RotKraken bugfix

Published: Jan 12, 2023 by luxagen

I’ve been dealing with a macOS backup disk containing both creative work and system backups. The disk’s contents total 1.6 TB, which would eat quite a few LTO-3 tapes (especially redundant copies), but the degree of data duplication allowed me to get the whole dataset down to only 330 GB by using rdfind in hardlink mode. BTRFS snapshots made it easy to do this in a controlled way and verify the results.

Since developing RotKraken, I’ve found it to have some fairly life-changing use cases, not least that it makes the job of organising my filesystem ridiculously fast and easy; suspected duplicate trees can be compared instantly with the included rkdiff tool before removal.

In this case, though, RK’s standard functionality was a lifesaver for checking both layout and content of rdfind’s dedupe results, except for one thing: there was a subtle library bug in the way.

Some time after running rk -i on the initial snapshot containing the raw filesystem copy, I discovered that some of the files had never initialised and, in fact, wouldn’t do so.

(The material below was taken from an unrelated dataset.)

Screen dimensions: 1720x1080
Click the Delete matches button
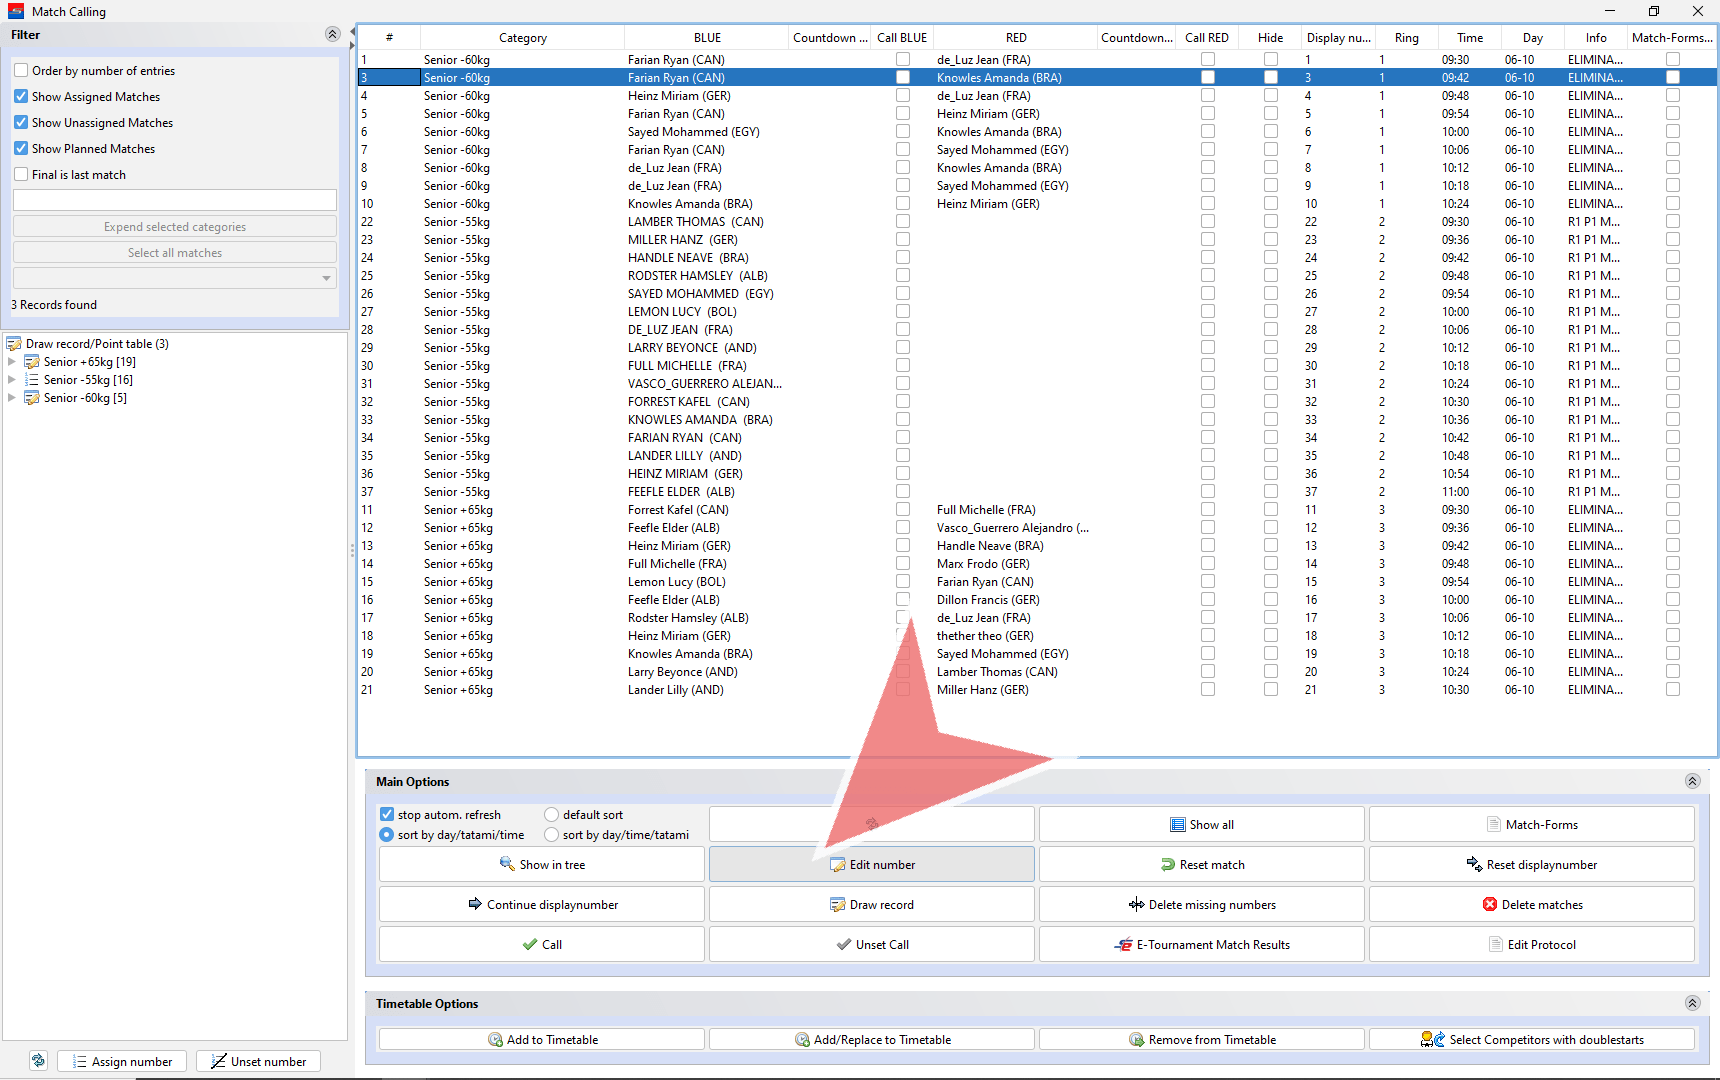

They were all Icon^M files, which macOS software seems to use frequently.

After 60-90 minutes of investigation, I traced the problem to the Digest::MD5::File Perl library; it barfs on filenames containing trailing carriage returns, returning undef from its ->file_md5_hex method. The bug quickly turned out actually to be in the Digest::MD5->addfile API to which it delegates the hashing under the hood.

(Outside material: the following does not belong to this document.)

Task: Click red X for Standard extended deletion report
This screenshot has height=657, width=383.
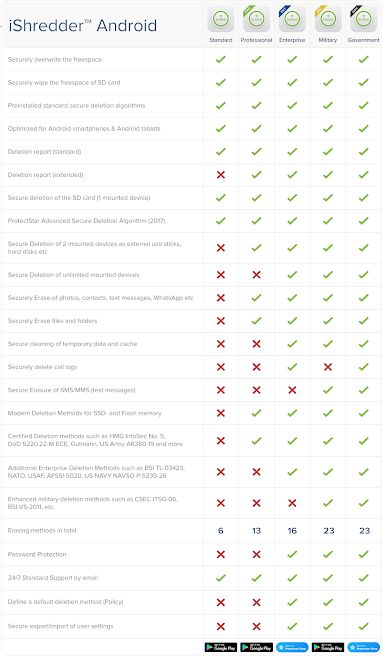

This hadn’t shown up in RK’s (fairly comprehensive) tests because, although they deliberately use pathological filenames containing all kinds of unusual characters, the names don’t end with a CR, which is where the problem actually shows up.

I worked around the problem by replacing the Digest::MD5::File->file_md5_hex call with an explicit open/slurp/close pattern that uses an instance of Digest::MD5 and calls ->md5_hex at the end. I verified correctness via the (now amended to use filenames with trailing CRs) tests.

After all this, RK worked perfectly on the dataset, allowing me (via the bundled rkdiff-stdin tool) to verify no difference between the copied files and the initial hash log I took from the source disk with md5deep. As a side benefit, RotKraken is now more practical to use on Mac system backups.